Aquel 6 de septiembre terminó de forjarse el laberinto. En un caso de ceguera de taller de libro, Ebrard decidió escuchar a un grupito de improvisados y dejó de oír al resto del mundo. “No nos vamos a someter a esa señora”, se le oyó decir. Alrededor sólo escuchó aplausos cuyo consenso debió alterarlo.
Los videos improvisados de Twitter y el teatro de Malú Mícher de aquella tarde serán estudiados en los libros de historia como el paradigma de lo que no debe hacer un político profesional. Ebrard decidió ausentarse del gran evento de la noche: la coronación de Claudia Sheinbaum como candidata. Y los ausentes siempre pierden. En los periódicos del día siguiente su berrinche fue una nota al pie.

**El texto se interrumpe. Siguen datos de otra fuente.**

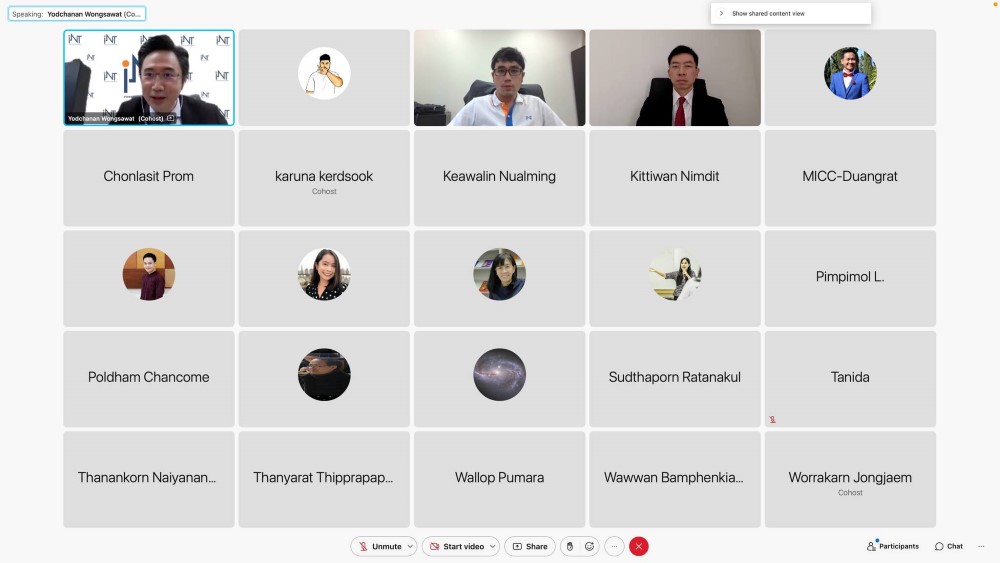The height and width of the screenshot is (563, 1000).
Task: Click the muted mic icon on Tanida's tile
Action: point(772,419)
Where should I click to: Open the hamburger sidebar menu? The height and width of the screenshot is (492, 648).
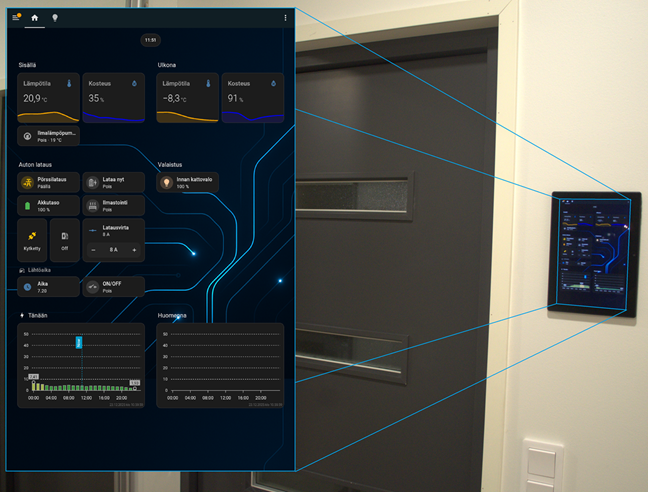tap(16, 17)
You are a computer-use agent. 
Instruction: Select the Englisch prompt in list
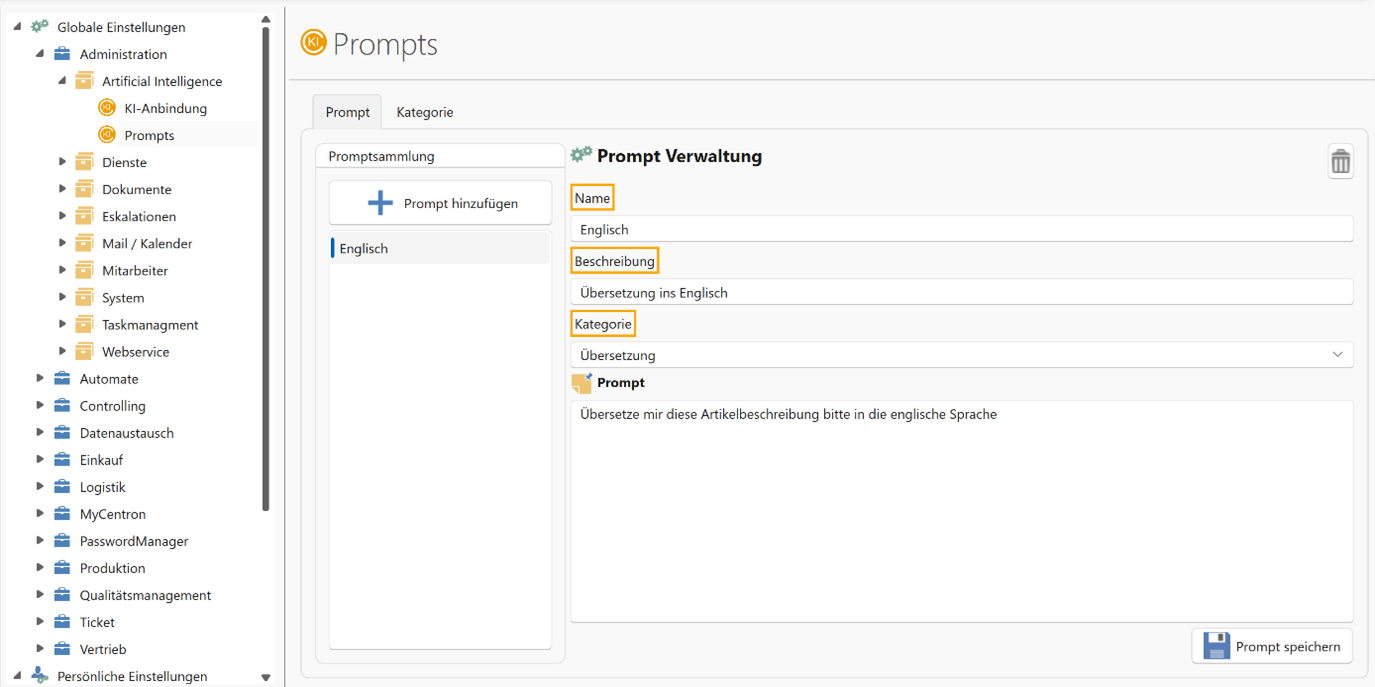(x=440, y=249)
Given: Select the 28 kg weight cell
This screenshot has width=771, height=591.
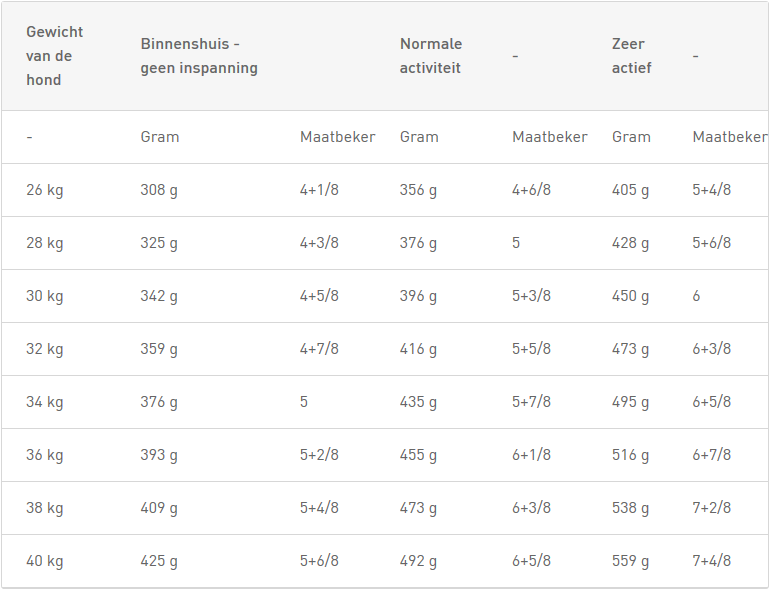Looking at the screenshot, I should click(45, 243).
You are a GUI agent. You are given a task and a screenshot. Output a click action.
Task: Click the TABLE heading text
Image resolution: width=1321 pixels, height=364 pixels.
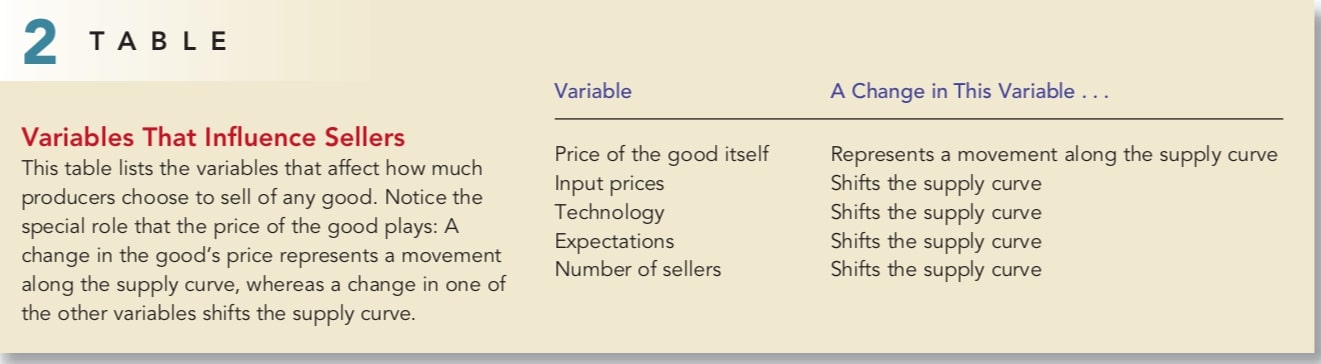point(158,42)
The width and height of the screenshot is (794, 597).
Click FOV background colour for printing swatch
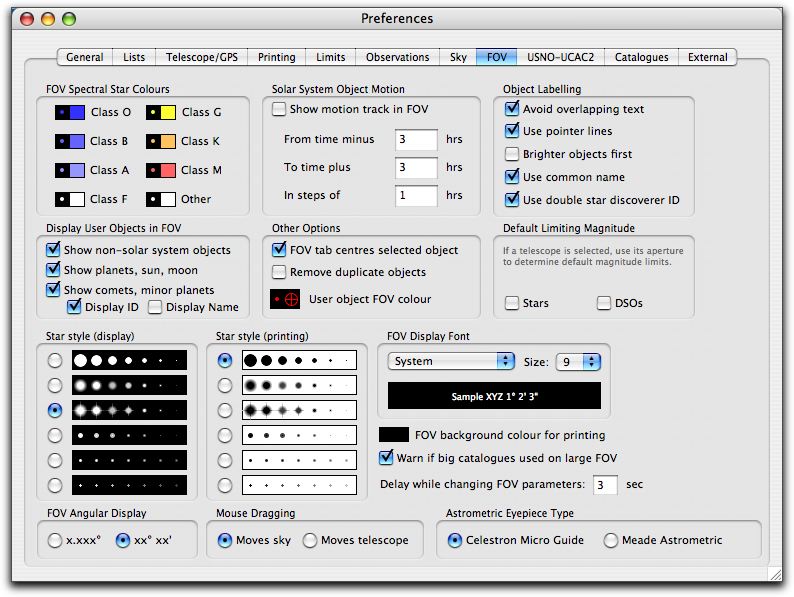pyautogui.click(x=394, y=435)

Los dos meses que siguieron fueron un viacrucis, un cúmulo de mensajes erráticos e intentos fallidos por comenzar una gira por el país. Llegó hasta Tlaxcala, desde donde publicó un video lleno de polvo y vacío de gente. No hubo más. Tanto se concentró en sí mismo que olvidó apostar sus fichas en las candidaturas de los nueve estados que tendrán elección para gobernador el año que viene. El ebrardismo, si alguna vez existió, no dijo ni pío.
Al igual que en sus últimos meses como Canciller, Ebrard apostó por ganar tiempo sin darse cuenta de que lo que hacía era perderlo. A la mesa de negociación con Movimiento Ciudadano llegó sin balas en el revólver. Hace una semana nos dimos cuenta que Ebrard seguía existiendo porque una nota de Proceso rumoró que estaba en el hospital. A muchos nos dio algo de pena.
De tanto esperar, Ebrard terminó por hacerlo todo a prisas. Cuatro décadas de experiencia no le sirvieron para contar los granos del reloj de arena. Es casi gracioso que la grabación del video del lunes tuviera que retrasarse más de una hora porque “todavía no le llegaba un documento”. Hasta en eso tardó. Su mensaje final fue regular, improvisado y gris. Lo peor: volvió sobre la versión de la conspiración; todos eran culpables menos él. Se equivocó otra vez: a los laberintos nos metemos siempre por nuestro propio pie.